Concurrent login prevention is a separate but related control. The SCADA must detect when the same account is active on two workstations simultaneously and either block the new login or force the existing session out. Both responses are compliant — the FDS must specify which behaviour is configured. The audit trail must record the event either way. The OQ test is straightforward: log in with a named account on workstation WS-01, then attempt to log in with the same account on WS-02. The system must respond per the configured behaviour and generate an audit trail entry.

Active Directory Integration — What It Changes

Most enterprise pharma SCADA deployments integrate with Windows Active Directory for authentication rather than maintaining a separate SCADA user database. AD integration means the operator's domain credentials (the same username and password they use to log into Windows) authenticate them to the SCADA. Role assignment is managed by AD group membership — the SCADA maps AD groups to SCADA roles. In Ignition this is the Identity Provider configuration. In WinCC it is the Windows User Groups mapping. In FactoryTalk it is the FactoryTalk Directory with Windows AD authentication. In Wonderware InTouch it is the LDAP connection from the InTouch Security Server to the site domain controller.

AD integration has important implications for the validation documentation. The password policy is enforced at the AD level, not the SCADA level. The IQ must verify that the AD Group Policy Object (GPO) applied to SCADA user accounts enforces the parameters specified in the FDS. This is a configuration review item, not a functional test — the IQ tester reviews the GPO settings and records the actual values against the FDS specification. If AD is unavailable, the fallback to local SCADA accounts must be configured and tested — the OQ must verify that local accounts use the same password policy parameters as the AD-enforced policy.

The OQ RBAC Regression — What a Full Test Looks Like

The OQ RBAC regression is not a spot check. It is a systematic test of every role's permitted actions (positive tests) and every role's denied actions at the boundary above it (negative tests). At OQ the tests must use real AD accounts with the production role assignments — not test accounts created specifically for the OQ with elevated permissions. If the OQ is run with a single "Admin" test account that can do everything, nothing is proven about the role boundaries.

The minimum test sequence for a full four-role regression, in order:

• Read-Only role — four negative tests: attempt alarm acknowledgement, setpoint modification, manual sequence initiation, and User Account Management access.
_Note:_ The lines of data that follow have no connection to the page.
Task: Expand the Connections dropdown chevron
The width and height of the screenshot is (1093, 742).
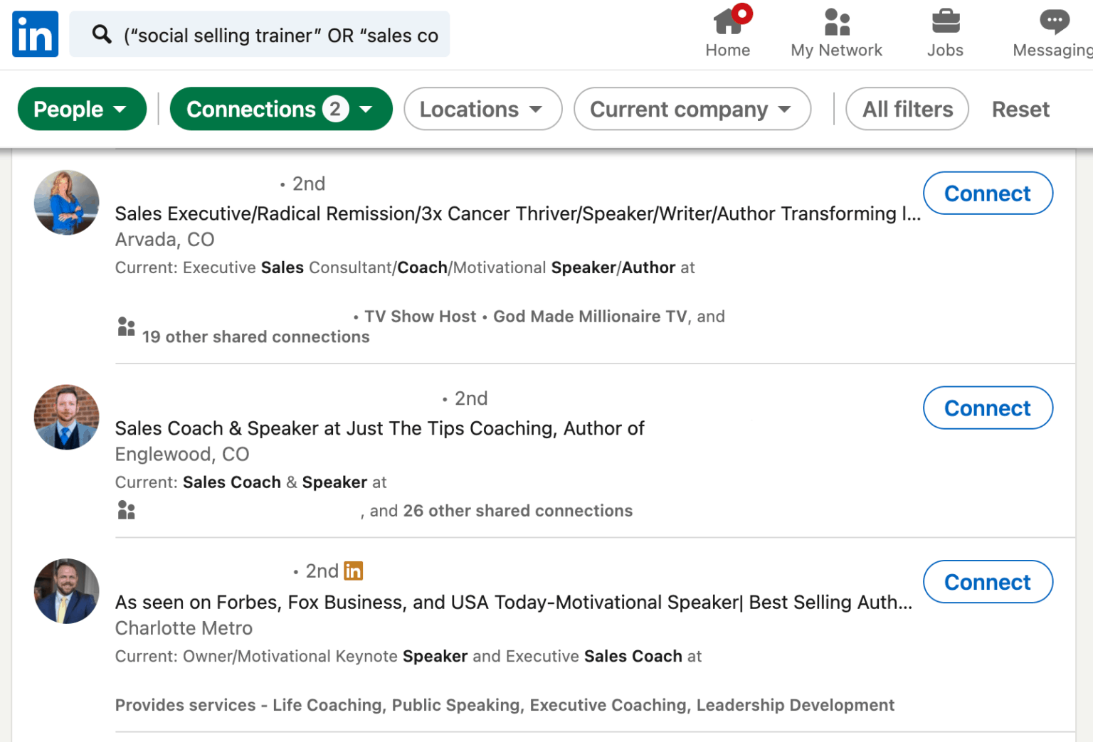Action: (x=366, y=109)
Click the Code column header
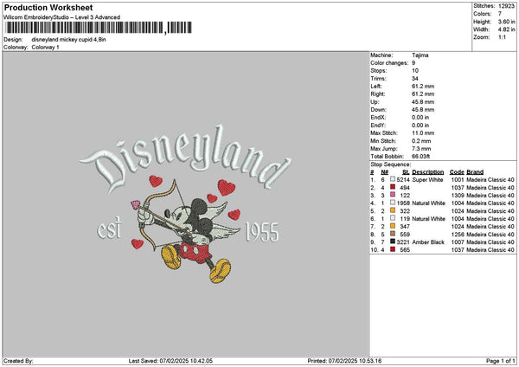Screen dimensions: 519x367 pos(457,171)
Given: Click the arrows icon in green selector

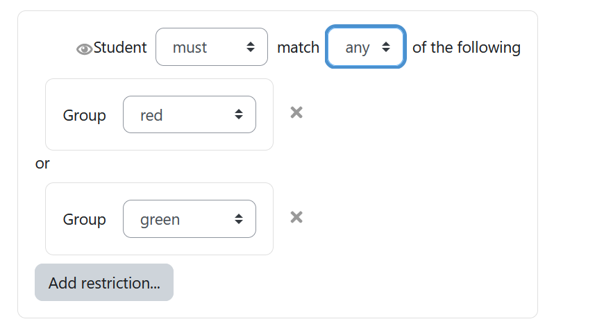Looking at the screenshot, I should [x=239, y=218].
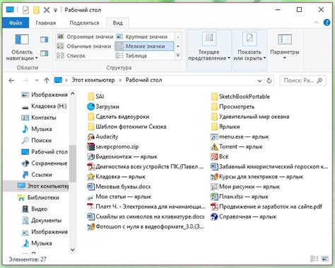The image size is (335, 268).
Task: Open the Audacity shortcut icon
Action: pos(91,136)
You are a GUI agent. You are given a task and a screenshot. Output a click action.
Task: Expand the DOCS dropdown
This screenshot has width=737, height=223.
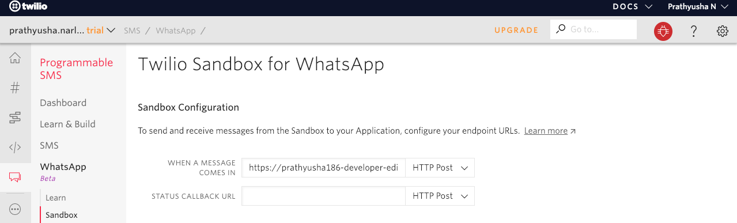coord(632,7)

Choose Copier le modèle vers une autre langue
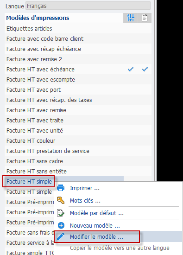(x=120, y=248)
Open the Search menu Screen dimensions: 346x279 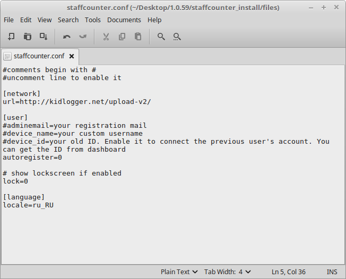pyautogui.click(x=68, y=20)
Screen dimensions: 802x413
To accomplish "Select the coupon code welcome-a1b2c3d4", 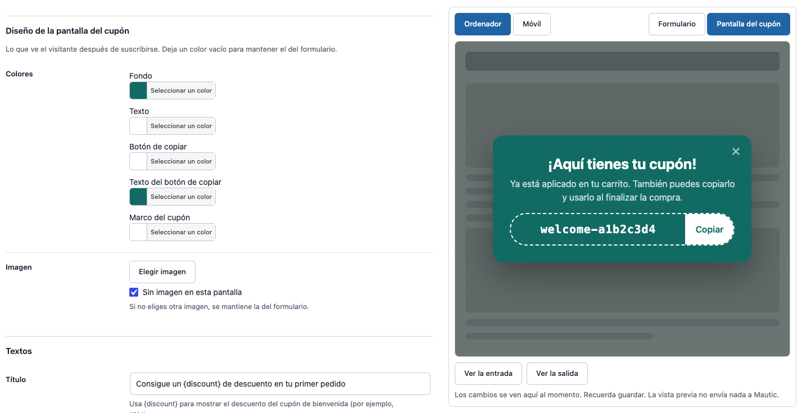I will 598,229.
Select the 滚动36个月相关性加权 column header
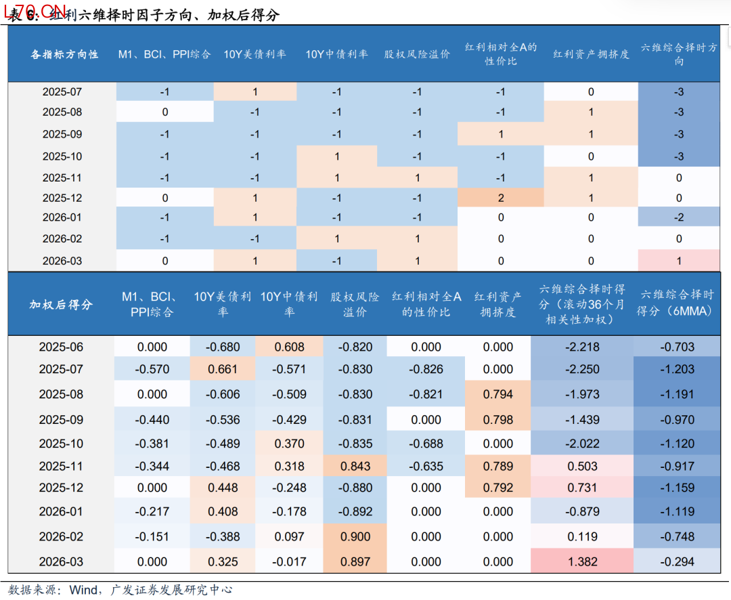This screenshot has height=600, width=731. (581, 305)
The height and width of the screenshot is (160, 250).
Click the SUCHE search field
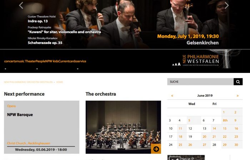point(200,82)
All four must be blocked with explicit messages. All four blocked attempts must appear in the audit trail with the Read-Only user's ID.
• Operator role — positive and negative: acknowledge a High alarm (positive — must succeed and be audit-trailed). Then attempt to modify the distribution pressure setpoint (negative — must be blocked). Audit trail must show the blocked attempt with the Operator user's ID.
• Supervisor role — positive and negative: modify a process setpoint with a reason (positive — old value, new value, user, timestamp, and reason must all appear in audit trail). Then attempt to access User Account Management (negative — must be blocked).
• Administrator role — positive: create a new test user account with Operator role. Audit trail must record account creation with Administrator user ID. Delete the test account after verification — account deletion must also be audit-trailed.

Two additional test cases that belong in the OQ but are frequently omitted: the disabled account test (disable an active account in the security server or AD; attempt to log in with that account — must be rejected, and the rejection must be audit-trailed), and the role change test (change a user's role assignment from Operator to Supervisor; verify the change is audit-trailed; log in as that user and verify the new permissions apply).